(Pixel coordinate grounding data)
_ _ _ _ _
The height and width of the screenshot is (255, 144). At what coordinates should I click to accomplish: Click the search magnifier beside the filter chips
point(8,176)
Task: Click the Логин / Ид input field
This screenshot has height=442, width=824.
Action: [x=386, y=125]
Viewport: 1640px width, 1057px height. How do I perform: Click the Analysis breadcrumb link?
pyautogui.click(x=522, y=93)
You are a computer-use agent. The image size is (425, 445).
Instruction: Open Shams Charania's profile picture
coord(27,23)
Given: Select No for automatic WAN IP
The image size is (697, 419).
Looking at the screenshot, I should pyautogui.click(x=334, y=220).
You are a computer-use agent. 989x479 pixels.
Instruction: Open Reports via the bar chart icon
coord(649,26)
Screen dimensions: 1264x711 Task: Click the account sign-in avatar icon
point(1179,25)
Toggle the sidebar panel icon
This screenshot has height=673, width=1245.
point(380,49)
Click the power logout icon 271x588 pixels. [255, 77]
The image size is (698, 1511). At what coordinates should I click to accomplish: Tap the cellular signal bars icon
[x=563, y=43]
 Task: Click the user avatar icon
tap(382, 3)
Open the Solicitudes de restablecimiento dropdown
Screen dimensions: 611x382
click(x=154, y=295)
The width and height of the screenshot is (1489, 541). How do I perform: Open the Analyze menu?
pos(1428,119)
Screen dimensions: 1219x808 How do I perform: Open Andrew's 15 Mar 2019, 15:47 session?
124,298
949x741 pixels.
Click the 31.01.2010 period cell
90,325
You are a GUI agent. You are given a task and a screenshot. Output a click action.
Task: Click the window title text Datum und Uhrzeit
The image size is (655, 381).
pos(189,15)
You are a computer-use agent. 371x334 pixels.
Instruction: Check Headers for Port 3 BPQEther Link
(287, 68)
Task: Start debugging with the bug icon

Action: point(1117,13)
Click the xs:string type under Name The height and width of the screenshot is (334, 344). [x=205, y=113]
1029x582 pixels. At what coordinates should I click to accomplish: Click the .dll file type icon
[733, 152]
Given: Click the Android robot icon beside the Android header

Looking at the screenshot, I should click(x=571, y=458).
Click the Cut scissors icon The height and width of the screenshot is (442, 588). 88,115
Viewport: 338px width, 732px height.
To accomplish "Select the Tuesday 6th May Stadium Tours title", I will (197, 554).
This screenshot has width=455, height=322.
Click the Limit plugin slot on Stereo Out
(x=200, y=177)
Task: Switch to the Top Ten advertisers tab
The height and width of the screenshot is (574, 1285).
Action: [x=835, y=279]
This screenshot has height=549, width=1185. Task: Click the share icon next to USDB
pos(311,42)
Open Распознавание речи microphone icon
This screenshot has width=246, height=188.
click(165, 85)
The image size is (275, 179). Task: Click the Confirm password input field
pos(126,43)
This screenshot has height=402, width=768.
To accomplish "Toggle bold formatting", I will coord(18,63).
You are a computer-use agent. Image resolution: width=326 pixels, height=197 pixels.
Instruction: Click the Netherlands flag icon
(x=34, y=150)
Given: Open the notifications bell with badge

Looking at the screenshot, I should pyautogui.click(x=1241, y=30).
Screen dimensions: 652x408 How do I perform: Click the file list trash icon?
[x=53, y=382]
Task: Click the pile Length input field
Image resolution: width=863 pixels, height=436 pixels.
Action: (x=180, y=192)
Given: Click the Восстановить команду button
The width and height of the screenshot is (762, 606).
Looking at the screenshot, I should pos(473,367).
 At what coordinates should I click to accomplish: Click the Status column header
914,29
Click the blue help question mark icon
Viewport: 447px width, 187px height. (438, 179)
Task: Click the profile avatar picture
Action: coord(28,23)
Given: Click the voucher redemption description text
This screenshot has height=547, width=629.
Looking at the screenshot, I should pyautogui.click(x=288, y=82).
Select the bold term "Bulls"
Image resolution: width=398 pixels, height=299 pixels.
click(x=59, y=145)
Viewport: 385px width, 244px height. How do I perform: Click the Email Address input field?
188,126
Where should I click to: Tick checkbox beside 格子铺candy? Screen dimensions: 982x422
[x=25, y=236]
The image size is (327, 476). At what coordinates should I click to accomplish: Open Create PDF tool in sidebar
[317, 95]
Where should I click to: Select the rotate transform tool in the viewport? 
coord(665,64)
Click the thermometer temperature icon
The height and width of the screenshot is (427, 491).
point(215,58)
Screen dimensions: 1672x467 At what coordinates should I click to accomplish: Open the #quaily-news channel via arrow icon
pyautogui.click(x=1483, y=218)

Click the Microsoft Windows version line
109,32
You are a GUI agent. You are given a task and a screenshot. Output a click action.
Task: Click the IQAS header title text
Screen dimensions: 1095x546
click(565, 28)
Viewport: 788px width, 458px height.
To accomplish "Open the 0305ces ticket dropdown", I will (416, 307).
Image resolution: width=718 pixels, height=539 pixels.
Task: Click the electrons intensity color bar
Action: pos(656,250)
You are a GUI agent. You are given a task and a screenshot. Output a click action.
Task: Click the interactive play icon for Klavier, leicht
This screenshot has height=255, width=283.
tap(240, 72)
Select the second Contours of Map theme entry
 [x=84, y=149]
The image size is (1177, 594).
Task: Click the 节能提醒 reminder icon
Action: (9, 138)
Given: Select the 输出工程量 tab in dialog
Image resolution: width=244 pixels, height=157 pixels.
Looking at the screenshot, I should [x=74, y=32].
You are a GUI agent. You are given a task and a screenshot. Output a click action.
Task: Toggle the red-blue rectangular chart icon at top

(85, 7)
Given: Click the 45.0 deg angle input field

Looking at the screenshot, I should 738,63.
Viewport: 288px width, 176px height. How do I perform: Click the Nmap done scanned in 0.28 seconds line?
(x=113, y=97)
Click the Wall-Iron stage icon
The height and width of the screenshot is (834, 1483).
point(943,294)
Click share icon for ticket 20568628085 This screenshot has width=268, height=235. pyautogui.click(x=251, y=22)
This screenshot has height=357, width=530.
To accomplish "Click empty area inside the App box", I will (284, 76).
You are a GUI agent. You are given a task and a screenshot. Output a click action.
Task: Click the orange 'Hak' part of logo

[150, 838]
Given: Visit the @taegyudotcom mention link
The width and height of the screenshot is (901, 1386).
_ _ _ _ _
- _REQUIREMENT_
Your answer should contain every entry, transcribed exactly.

- _SOLUTION FOR THIS TASK_
The height and width of the screenshot is (255, 144). At what coordinates should I click to accomplish: Click the search magnifier beside the filter chips
point(8,176)
Task: Click the Логин / Ид input field
This screenshot has height=442, width=824.
Action: [x=386, y=125]
Viewport: 1640px width, 1057px height. How do I perform: Click the Analysis breadcrumb link?
pyautogui.click(x=522, y=93)
You are a computer-use agent. The image size is (425, 445).
Instruction: Open Shams Charania's profile picture
coord(27,23)
Given: Select No for automatic WAN IP
The image size is (697, 419).
Looking at the screenshot, I should pyautogui.click(x=334, y=220).
You are a computer-use agent. 989x479 pixels.
Instruction: Open Reports via the bar chart icon
coord(649,26)
Screen dimensions: 1264x711 Task: Click the account sign-in avatar icon
point(1179,25)
Toggle the sidebar panel icon
This screenshot has height=673, width=1245.
point(380,49)
Click the power logout icon 271x588 pixels. [255, 77]
The image size is (698, 1511). At what coordinates should I click to accomplish: Tap the cellular signal bars icon
[x=563, y=43]
 Task: Click the user avatar icon
tap(382, 3)
Open the Solicitudes de restablecimiento dropdown
Screen dimensions: 611x382
click(x=154, y=295)
The width and height of the screenshot is (1489, 541). How do I perform: Open the Analyze menu?
pos(1428,119)
Screen dimensions: 1219x808 How do I perform: Open Andrew's 15 Mar 2019, 15:47 session?
124,298
949x741 pixels.
Click the 31.01.2010 period cell
90,325
You are a GUI agent. You are given a task and a screenshot. Output a click action.
Task: Click the window title text Datum und Uhrzeit
The image size is (655, 381).
pos(189,15)
You are a computer-use agent. 371x334 pixels.
Instruction: Check Headers for Port 3 BPQEther Link
(287, 68)
Task: Start debugging with the bug icon

Action: point(1117,13)
Click the xs:string type under Name The height and width of the screenshot is (334, 344). [x=205, y=113]
1029x582 pixels. At what coordinates should I click to accomplish: Click the .dll file type icon
[733, 152]
Given: Click the Android robot icon beside the Android header

Looking at the screenshot, I should click(x=571, y=458).
Click the Cut scissors icon The height and width of the screenshot is (442, 588). 88,115
Viewport: 338px width, 732px height.
To accomplish "Select the Tuesday 6th May Stadium Tours title", I will (197, 554).
This screenshot has width=455, height=322.
Click the Limit plugin slot on Stereo Out
(x=200, y=177)
Task: Switch to the Top Ten advertisers tab
The height and width of the screenshot is (574, 1285).
Action: [x=835, y=279]
This screenshot has height=549, width=1185. Task: Click the share icon next to USDB
pos(311,42)
Open Распознавание речи microphone icon
This screenshot has width=246, height=188.
click(165, 85)
The image size is (275, 179). Task: Click the Confirm password input field
pos(126,43)
This screenshot has height=402, width=768.
To accomplish "Toggle bold formatting", I will coord(18,63).
You are a computer-use agent. Image resolution: width=326 pixels, height=197 pixels.
Instruction: Click the Netherlands flag icon
(x=34, y=150)
Given: Open the notifications bell with badge

Looking at the screenshot, I should pyautogui.click(x=1241, y=30).
Screen dimensions: 652x408 How do I perform: Click the file list trash icon?
[x=53, y=382]
Task: Click the pile Length input field
Image resolution: width=863 pixels, height=436 pixels.
Action: (x=180, y=192)
Given: Click the Восстановить команду button
The width and height of the screenshot is (762, 606).
Looking at the screenshot, I should pos(473,367).
 At what coordinates should I click to accomplish: Click the Status column header
914,29
Click the blue help question mark icon
Viewport: 447px width, 187px height. (438, 179)
Task: Click the profile avatar picture
Action: coord(28,23)
Given: Click the voucher redemption description text
This screenshot has height=547, width=629.
Looking at the screenshot, I should pyautogui.click(x=288, y=82).
Select the bold term "Bulls"
Image resolution: width=398 pixels, height=299 pixels.
click(x=59, y=145)
Viewport: 385px width, 244px height. How do I perform: Click the Email Address input field?
188,126
Where should I click to: Tick checkbox beside 格子铺candy? Screen dimensions: 982x422
[x=25, y=236]
The image size is (327, 476). At what coordinates should I click to accomplish: Open Create PDF tool in sidebar
[317, 95]
Where should I click to: Select the rotate transform tool in the viewport? 
coord(665,64)
Click the thermometer temperature icon
The height and width of the screenshot is (427, 491).
point(215,58)
Screen dimensions: 1672x467 At what coordinates should I click to accomplish: Open the #quaily-news channel via arrow icon
pyautogui.click(x=1483, y=218)

Click the Microsoft Windows version line
109,32
You are a GUI agent. You are given a task and a screenshot. Output a click action.
Task: Click the IQAS header title text
Screen dimensions: 1095x546
click(565, 28)
Viewport: 788px width, 458px height.
To accomplish "Open the 0305ces ticket dropdown", I will (416, 307).
Image resolution: width=718 pixels, height=539 pixels.
Task: Click the electrons intensity color bar
Action: pos(656,250)
You are a GUI agent. You are given a task and a screenshot. Output a click action.
Task: Click the interactive play icon for Klavier, leicht
This screenshot has height=255, width=283.
tap(240, 72)
Select the second Contours of Map theme entry
 [x=84, y=149]
The image size is (1177, 594).
Task: Click the 节能提醒 reminder icon
Action: (9, 138)
Given: Select the 输出工程量 tab in dialog
Image resolution: width=244 pixels, height=157 pixels.
Looking at the screenshot, I should [x=74, y=32].
You are a GUI agent. You are given a task and a screenshot. Output a click action.
Task: Toggle the red-blue rectangular chart icon at top

(85, 7)
Given: Click the 45.0 deg angle input field

Looking at the screenshot, I should 738,63.
Viewport: 288px width, 176px height. How do I perform: Click the Nmap done scanned in 0.28 seconds line?
(x=113, y=97)
Click the Wall-Iron stage icon
The height and width of the screenshot is (834, 1483).
point(943,294)
Click share icon for ticket 20568628085 This screenshot has width=268, height=235. pyautogui.click(x=251, y=22)
This screenshot has height=357, width=530.
To accomplish "Click empty area inside the App box", I will (284, 76).
You are a GUI agent. You are given a task and a screenshot. Output a click action.
Task: Click the orange 'Hak' part of logo

[150, 838]
Given: Visit the @taegyudotcom mention link
The width and height of the screenshot is (901, 1386).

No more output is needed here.